Look for the word "Android" in the records, and copy each line where it appears.

______________________________

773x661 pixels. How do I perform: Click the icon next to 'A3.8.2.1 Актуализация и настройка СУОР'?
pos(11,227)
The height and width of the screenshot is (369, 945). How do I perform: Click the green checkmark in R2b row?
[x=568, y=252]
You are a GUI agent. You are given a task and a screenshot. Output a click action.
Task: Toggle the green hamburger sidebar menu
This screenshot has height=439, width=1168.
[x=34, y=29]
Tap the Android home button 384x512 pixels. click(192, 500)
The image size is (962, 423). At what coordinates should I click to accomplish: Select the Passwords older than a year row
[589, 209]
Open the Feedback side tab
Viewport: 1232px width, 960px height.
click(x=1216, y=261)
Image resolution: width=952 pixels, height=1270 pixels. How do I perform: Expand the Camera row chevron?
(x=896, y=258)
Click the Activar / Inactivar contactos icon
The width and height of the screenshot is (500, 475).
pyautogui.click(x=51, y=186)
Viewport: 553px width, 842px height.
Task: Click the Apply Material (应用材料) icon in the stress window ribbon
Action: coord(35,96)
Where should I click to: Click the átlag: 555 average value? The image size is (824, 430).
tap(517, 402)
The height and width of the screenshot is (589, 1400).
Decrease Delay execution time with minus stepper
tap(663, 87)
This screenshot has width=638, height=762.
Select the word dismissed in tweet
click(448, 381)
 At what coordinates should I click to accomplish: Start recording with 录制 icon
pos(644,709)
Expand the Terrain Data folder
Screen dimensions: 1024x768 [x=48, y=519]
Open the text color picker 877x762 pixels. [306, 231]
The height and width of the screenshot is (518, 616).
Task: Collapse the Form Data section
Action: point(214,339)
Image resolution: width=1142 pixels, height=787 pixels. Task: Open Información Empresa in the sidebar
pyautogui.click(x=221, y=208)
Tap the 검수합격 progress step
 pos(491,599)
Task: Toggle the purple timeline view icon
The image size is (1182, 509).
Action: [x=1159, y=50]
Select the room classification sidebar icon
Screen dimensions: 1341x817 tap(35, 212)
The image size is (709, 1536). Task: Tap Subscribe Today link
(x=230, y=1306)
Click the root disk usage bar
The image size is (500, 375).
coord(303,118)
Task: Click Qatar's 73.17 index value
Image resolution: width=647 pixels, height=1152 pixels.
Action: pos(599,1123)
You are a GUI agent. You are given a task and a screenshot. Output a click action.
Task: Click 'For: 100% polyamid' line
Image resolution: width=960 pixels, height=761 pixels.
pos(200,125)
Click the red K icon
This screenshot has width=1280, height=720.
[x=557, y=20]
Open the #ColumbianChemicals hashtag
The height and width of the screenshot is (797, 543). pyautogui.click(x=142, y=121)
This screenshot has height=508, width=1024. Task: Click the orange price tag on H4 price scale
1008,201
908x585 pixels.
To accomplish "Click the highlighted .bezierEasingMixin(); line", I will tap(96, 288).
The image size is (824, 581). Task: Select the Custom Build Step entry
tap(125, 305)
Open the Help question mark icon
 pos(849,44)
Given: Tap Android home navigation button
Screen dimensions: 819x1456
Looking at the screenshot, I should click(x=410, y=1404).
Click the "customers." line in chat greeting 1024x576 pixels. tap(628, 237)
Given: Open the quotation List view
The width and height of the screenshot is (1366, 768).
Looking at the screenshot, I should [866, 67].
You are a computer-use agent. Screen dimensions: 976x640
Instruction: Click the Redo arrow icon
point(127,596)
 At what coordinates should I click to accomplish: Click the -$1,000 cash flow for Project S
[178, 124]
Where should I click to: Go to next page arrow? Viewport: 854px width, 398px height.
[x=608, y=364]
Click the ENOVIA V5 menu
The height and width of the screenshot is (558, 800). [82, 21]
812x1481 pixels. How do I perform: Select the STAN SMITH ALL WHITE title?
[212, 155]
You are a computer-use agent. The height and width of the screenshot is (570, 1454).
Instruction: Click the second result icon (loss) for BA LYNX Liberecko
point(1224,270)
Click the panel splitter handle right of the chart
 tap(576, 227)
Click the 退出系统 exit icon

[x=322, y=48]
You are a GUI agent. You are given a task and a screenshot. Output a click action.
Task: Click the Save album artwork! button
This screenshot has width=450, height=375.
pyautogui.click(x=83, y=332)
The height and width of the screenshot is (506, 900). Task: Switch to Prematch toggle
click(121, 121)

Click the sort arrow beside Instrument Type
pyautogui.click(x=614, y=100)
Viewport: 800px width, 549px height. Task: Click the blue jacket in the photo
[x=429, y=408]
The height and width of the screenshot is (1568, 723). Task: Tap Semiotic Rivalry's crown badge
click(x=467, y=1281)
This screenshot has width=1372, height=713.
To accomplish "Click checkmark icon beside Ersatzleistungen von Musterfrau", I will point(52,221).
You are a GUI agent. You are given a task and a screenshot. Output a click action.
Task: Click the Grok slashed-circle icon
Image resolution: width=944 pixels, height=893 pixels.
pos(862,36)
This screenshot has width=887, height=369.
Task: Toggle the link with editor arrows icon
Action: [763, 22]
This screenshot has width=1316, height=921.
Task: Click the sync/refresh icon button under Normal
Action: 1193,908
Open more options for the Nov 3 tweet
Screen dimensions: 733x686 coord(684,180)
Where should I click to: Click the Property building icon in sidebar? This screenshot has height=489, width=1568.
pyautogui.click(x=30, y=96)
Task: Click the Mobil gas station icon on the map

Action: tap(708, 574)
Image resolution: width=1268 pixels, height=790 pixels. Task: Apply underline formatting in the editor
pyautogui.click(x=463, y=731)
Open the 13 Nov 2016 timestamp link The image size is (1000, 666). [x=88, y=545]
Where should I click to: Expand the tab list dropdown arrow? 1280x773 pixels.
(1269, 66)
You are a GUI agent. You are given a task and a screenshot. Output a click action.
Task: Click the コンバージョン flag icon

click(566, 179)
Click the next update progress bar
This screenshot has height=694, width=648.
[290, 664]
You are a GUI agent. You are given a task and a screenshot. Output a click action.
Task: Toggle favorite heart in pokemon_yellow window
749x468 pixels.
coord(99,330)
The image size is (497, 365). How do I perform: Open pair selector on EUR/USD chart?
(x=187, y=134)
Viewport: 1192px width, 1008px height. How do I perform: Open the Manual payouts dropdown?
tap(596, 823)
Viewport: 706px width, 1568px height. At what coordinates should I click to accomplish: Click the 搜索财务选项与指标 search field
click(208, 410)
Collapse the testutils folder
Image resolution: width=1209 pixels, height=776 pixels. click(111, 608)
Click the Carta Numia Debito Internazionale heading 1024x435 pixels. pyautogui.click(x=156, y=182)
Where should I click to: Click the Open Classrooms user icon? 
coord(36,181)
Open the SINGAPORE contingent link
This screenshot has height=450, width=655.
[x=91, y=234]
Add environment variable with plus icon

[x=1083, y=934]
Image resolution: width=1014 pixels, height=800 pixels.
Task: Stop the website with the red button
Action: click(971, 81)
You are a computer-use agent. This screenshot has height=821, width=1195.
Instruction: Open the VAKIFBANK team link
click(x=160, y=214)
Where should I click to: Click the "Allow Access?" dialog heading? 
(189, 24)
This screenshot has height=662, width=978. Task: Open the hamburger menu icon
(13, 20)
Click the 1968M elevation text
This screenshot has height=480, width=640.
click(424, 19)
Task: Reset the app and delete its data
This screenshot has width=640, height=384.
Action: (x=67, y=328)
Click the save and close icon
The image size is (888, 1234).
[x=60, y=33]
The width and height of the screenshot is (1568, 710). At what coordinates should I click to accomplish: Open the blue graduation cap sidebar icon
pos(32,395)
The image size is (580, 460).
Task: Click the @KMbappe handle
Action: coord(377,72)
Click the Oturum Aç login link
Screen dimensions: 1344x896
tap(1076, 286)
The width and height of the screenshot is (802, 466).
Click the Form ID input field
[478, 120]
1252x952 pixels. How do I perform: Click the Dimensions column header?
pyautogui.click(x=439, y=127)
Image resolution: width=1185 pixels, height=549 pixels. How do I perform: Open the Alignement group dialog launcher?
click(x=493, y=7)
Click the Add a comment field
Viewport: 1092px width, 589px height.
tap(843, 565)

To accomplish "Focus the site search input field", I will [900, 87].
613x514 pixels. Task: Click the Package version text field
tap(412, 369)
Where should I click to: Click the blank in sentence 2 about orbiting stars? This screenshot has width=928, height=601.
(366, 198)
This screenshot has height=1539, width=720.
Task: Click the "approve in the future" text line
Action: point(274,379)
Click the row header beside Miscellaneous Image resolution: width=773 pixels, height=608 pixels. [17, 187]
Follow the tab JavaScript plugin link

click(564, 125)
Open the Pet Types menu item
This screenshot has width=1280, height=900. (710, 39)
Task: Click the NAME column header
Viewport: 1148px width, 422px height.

______________________________

> [Your response]
Tap the Android home button 384x512 pixels. click(192, 500)
Given: Tap Android home navigation button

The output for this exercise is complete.